Widow wins pension claim against Zesa


A WIDOW condemned to abject poverty by power utility Zesa Holdings’ refusal to pay her husband’s pension since 2006 has won relief following the intervention of human rights lawyers.

By The Legal Monitor

Ruth Mahungo was struggling to put food on the table and send her child to school as she battled to receive her husband’s pension from Zesa, which the State-run electricity firm vehemently claimed it had already paid out.

But Zesa has now restored Mahungo’s full benefits after Zimbabwe Lawyers for Human Rights (ZLHR) started assisting the widow.

ZLHR took up the case as part of its mandate of ensuring that powerful institutions do not trample on the rights of the poor and weak with impunity.

Bank records show that Zesa has started paying out its monthly dues to Mahungo and has even written to her informing her about the anticipated pay dates for 2015.

“Please ensure that you complete the Life Certificate to avoid suspension of your pension and other benefits such as medical aid and electricity allowance,” the firm wrote to Mahungo recently.

Mahungo’s son, who was in Grade Seven last year, was thrown out of school due to non-payment of fees while putting food on the table had become a daily struggle for the Kadoma-based widow after her husband’s death in 2006.

She did not receive a cent from Zesa as the power utility insisted it had already paid her the full amount.

Despite several letters from Kenney Masiye of ZLHR demanding payment of Mahungo’s money, Zesa remained adamant that it owed the widow nothing.

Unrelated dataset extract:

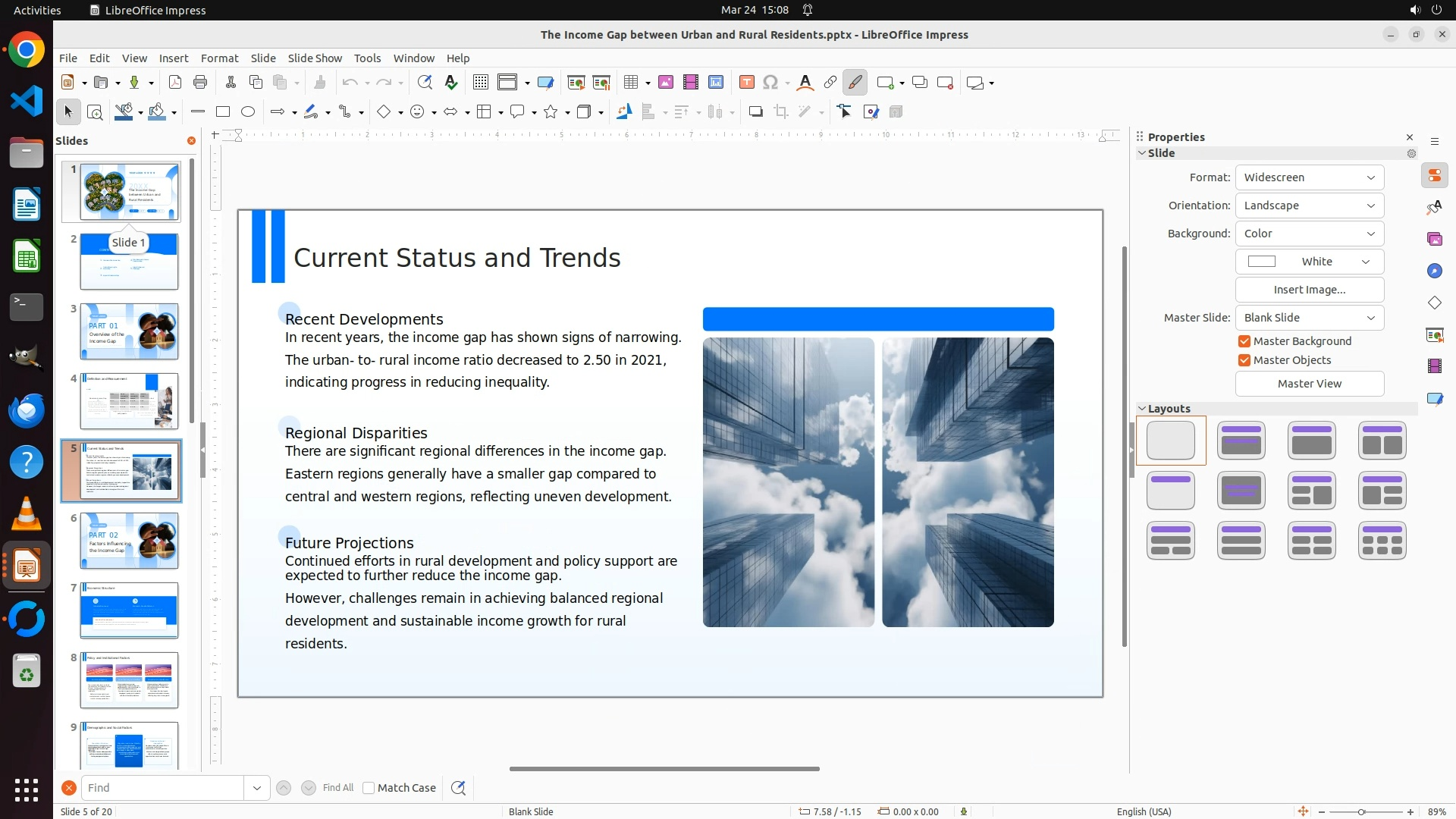Enable the Match Case checkbox
The image size is (1456, 819).
[x=369, y=788]
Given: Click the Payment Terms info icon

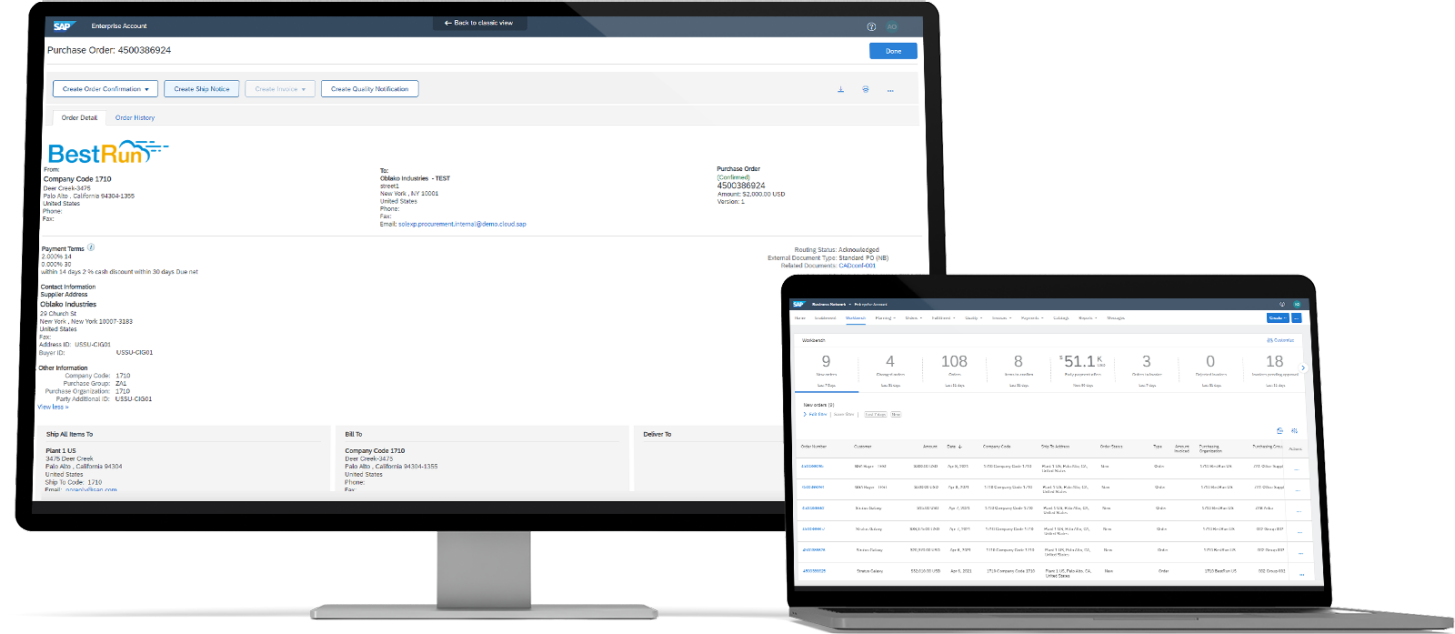Looking at the screenshot, I should [91, 247].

Mahungo and her family used to benefit from the Zesa staff pension fund until July 16 2006 when her husband died.

Before her husband’s death, administrators of the pension fund had instructed that a lump sum of the pension contributions be paid into the deceased’s bank account in November 2006 after realising that pensioners were struggling to raise travel expenses to collect the pensions on a monthly basis.

Zesa, however, through its pension fund general manager only identified as W Lungu, claimed to have paid the full amount into a People’s Own Savings Bank (POSB) account it purported belonged to Mahungo.

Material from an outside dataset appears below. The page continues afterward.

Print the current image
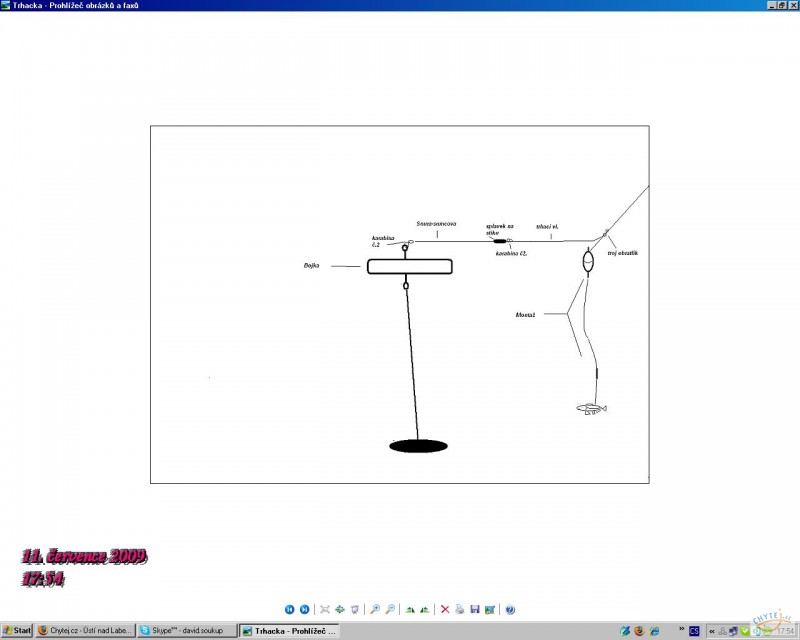This screenshot has height=640, width=800. 460,609
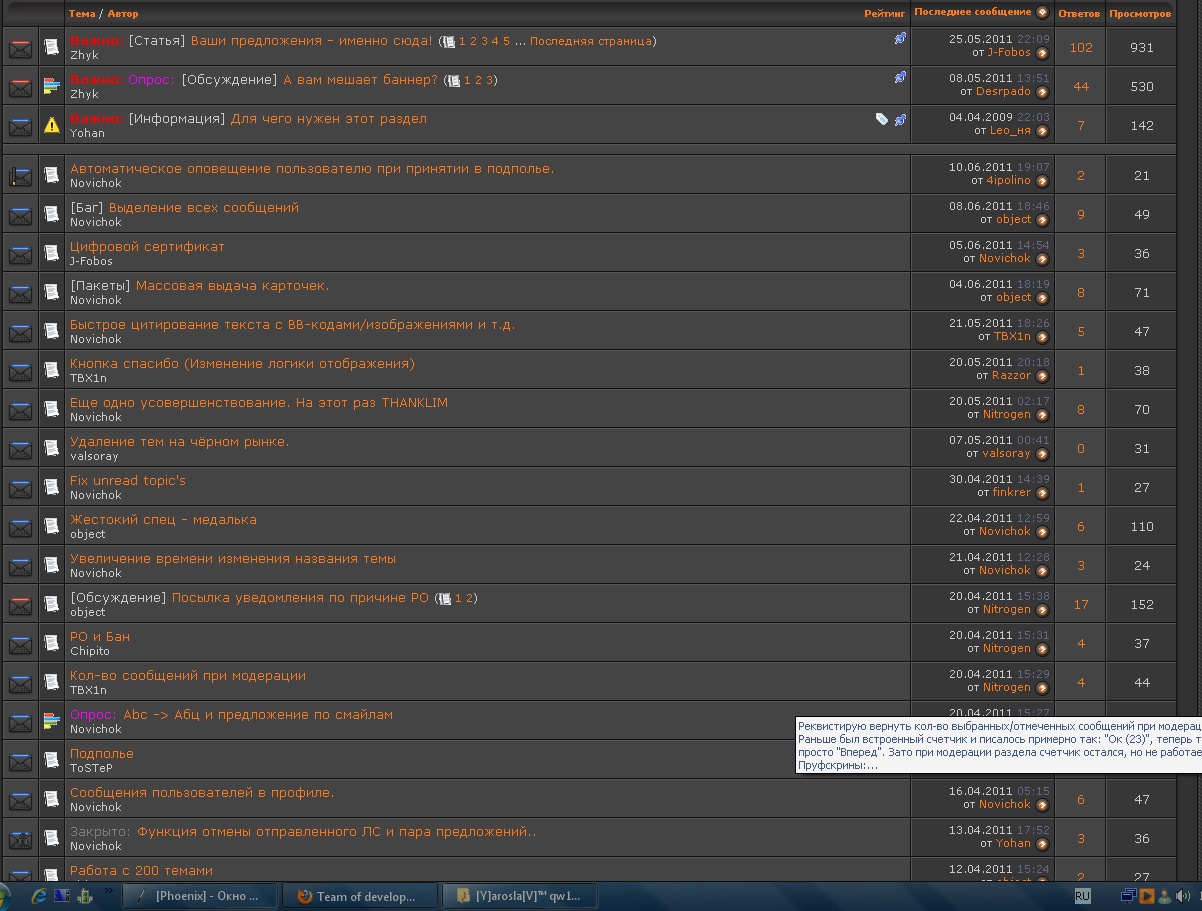Click RU language indicator in taskbar
This screenshot has height=911, width=1202.
coord(1082,896)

But POSB denied that Zesa deposited the money, stating that Mahungo was not even a client of the bank.

“The full commutation amount of Z$22 584,99 claimed to have been paid by Zesa on the 30th November, 2006 is not on our records as Mrs Mahungo did not have an account with POSB then,” POSB chief executive officer M Mandaza said.

Zesa only capitulated after Masiye took the matter to courts, resulting in Mahungo receiving her dues.


  1. This is what is happening to most people who work for big companies.DZL not excluded.
    Mr Lungu God will judge you

  2. ZLHR you should insist on payment of consequential damages as a result of violation of section 13 of the Labour Act on “Wages and benefits upon termination of employment” on behalf of the widow.